» **Consignes**
1. Répondez à ces questions sur le texte consacré au chef Kobayashi Katsuhiko :
(a) Depuis combien de temps vit-il dans la capitale russe ?
(b) Quel poste a-t-il fini par obtenir dans la capitale française ?
(c) Quel type de confiance dit-il ressentir ici, alors qu'il ne l'a connu ni en France ni au Japon ?
2. Rédigez la suite du texte sur le chef Kobayashi Katsuhiko, en partant de sa dernière phrase.

» **Extrait**

+--

Réaliser que l'art culinaire est ta vocation et partir en France, puis quitter le pays de la haute gastronomie pour se faire une place en Russie ? C'est le cas du Japonais Kobayashi Katsuhiko qui vit et travaille dans la capitale russe depuis dix ans déjà et semble ne pas le regretter.
Un métier de prédilection
« Ici, je peux faire confiance aux gens à 100%. Ce sentiment, je ne l'ai jamais éprouvé auparavant ni en France, ni au Japon. Je ne parle pas du laxisme au travail, je suis toujours exigeant dans le milieu professionnel. Je parle de la confiance interpersonnelle. (…) Ici, les gens sont toujours prêts à venir en aide et je vois qu'on m'entend », relate le Japonais Kobayashi Katsuhiko.
Arrivé dans la capitale française, Kobayashi Katsuhiko a d'abord travaillé « partout où on avait besoin d'expérience », puis a obtenu le poste de chef dans un restaurant doté d'une étoile au guide Michelin ! « Bien évidemment, y travailler était un plaisir », avoue-t-il aujourd'hui.
Or, malgré cet évident succès professionnel, Kobayashi ne se sentait pas entièrement « chez lui ». La culture française ne devenait pas plus proche… et il a pris une nouvelle décision cardinale — quitter la République.

+--

» **Données enregistrées**
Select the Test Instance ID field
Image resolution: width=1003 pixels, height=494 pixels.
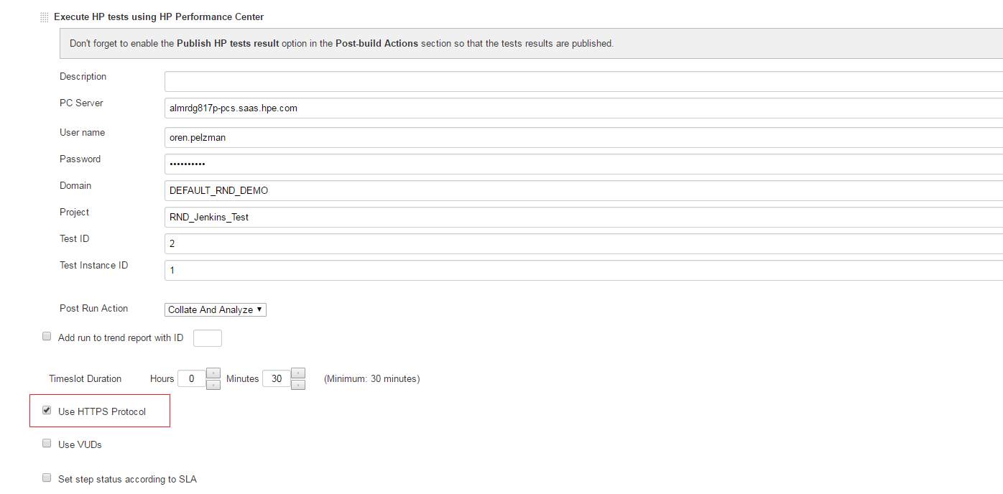click(582, 270)
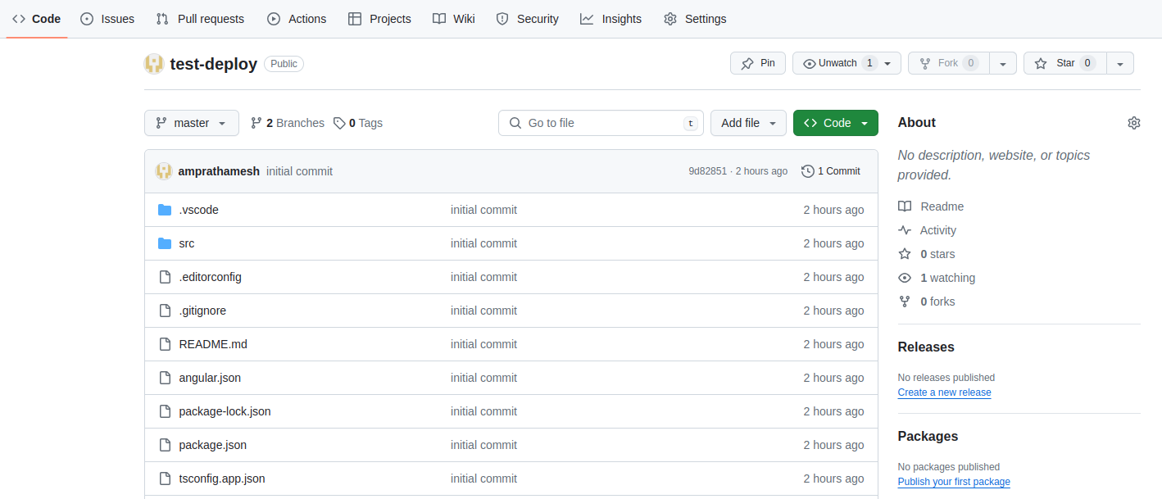Star the test-deploy repository
This screenshot has height=499, width=1162.
pyautogui.click(x=1064, y=62)
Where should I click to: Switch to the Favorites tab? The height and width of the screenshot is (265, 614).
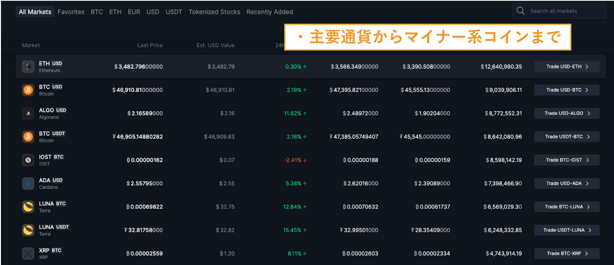pos(71,12)
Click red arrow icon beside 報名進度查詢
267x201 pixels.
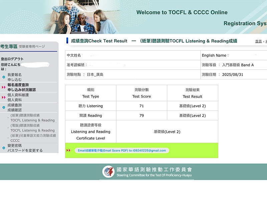pos(4,87)

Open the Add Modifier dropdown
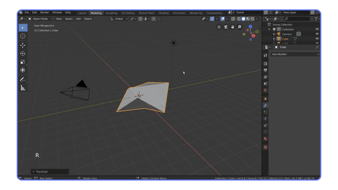(294, 54)
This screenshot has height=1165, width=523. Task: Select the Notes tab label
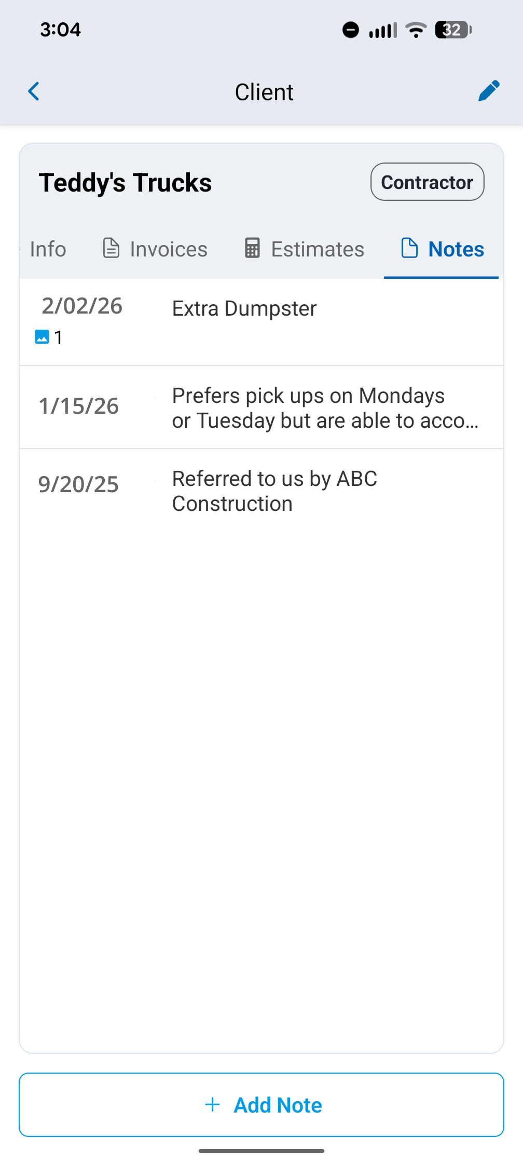[456, 249]
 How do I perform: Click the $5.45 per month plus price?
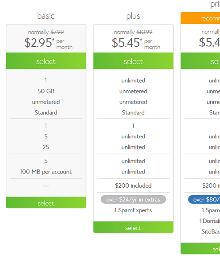click(136, 43)
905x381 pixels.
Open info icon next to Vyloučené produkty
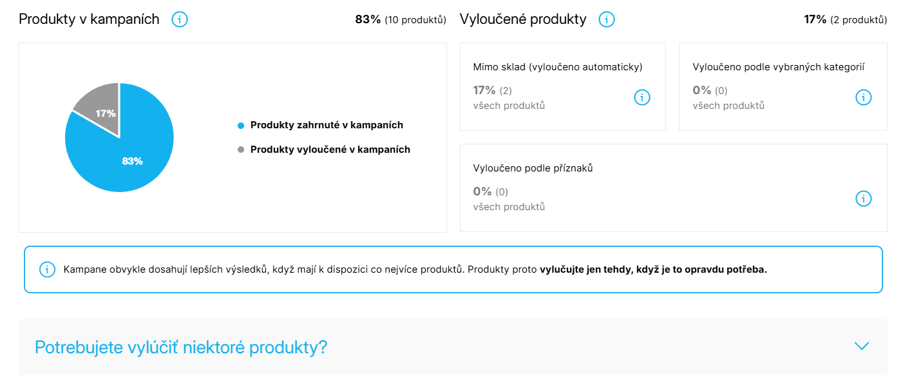click(606, 19)
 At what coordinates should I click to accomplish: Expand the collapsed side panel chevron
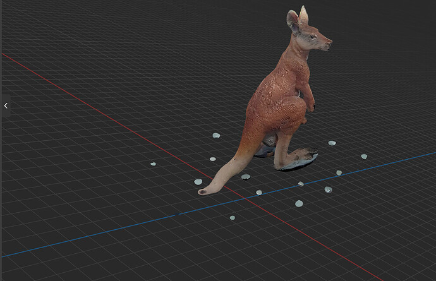point(6,105)
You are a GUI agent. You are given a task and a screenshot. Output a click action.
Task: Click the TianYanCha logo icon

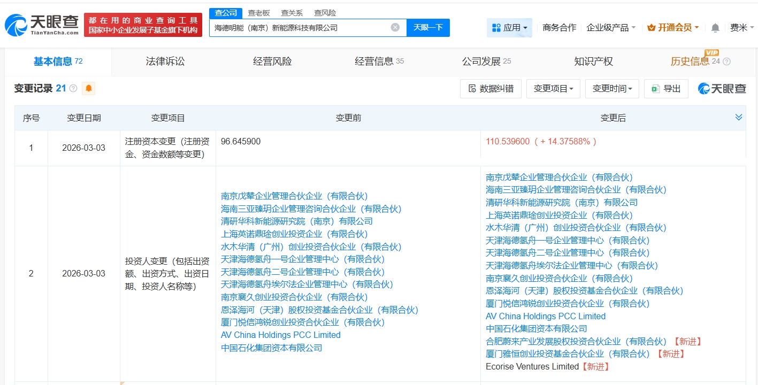click(16, 26)
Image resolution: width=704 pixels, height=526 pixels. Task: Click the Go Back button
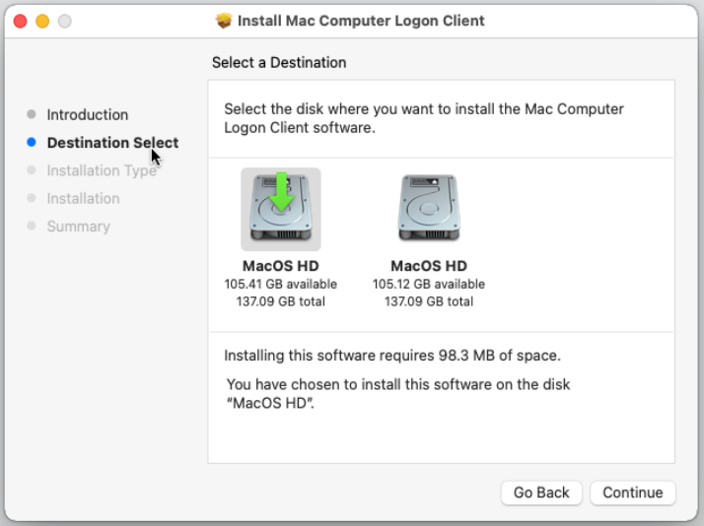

+--

» **Réponses par élément**
1.
(a) Depuis dix ans.
(b) Chef dans un restaurant doté d'une étoile au guide Michelin.
(c) La confiance interpersonnelle.

2.
Au pays du « zen »
La Russie était encore un hasard dans le destin de Kobayashi Katsuhiko. « Il y a 25 ans, j'ai fait une escale à l'aéroport Cheremetievo. L'aéroport était très sombre, à la place des sièges, il y avait alors des bancs. C'est cette image d'une Russie froide que j'avais gardée. Lorsqu'on m'a proposé de venir ici j'ai hésité », explique-t-il aujourd'hui.
Malgré son hésitation, il vient à Moscou d'abord pour une semaine et ne se trompe pas : la ville a dépassé toutes ses attentes. Or, ce qui l'a surtout étonné c'est le zen russe.
« La vie à Moscou était très lente. Lorsque je demandais quelque chose, il se passait une heure, une journée et rien n'arrivait. Ceci concernait aussi bien les collègues que les fournisseurs, les fonctionnaires et les garçons. Tout le monde était décontracté. On me disait : "Pourquoi te précipites-tu ? Relaxe-toi, tout va bien !" ».
Or, il s'est avéré que travailler avec les Russes était agréable malgré cette « décontraction excessive » en comparaison aux normes japonaises.
Nouveaux horizons
Aujourd'hui, il a ouvert son propre café dans le centre-ville et ce malgré les préjugés sur les risques d'une telle entreprise en Russie. Quant aux difficultés qui surgissent, il trouve des solutions pour s'en sortir.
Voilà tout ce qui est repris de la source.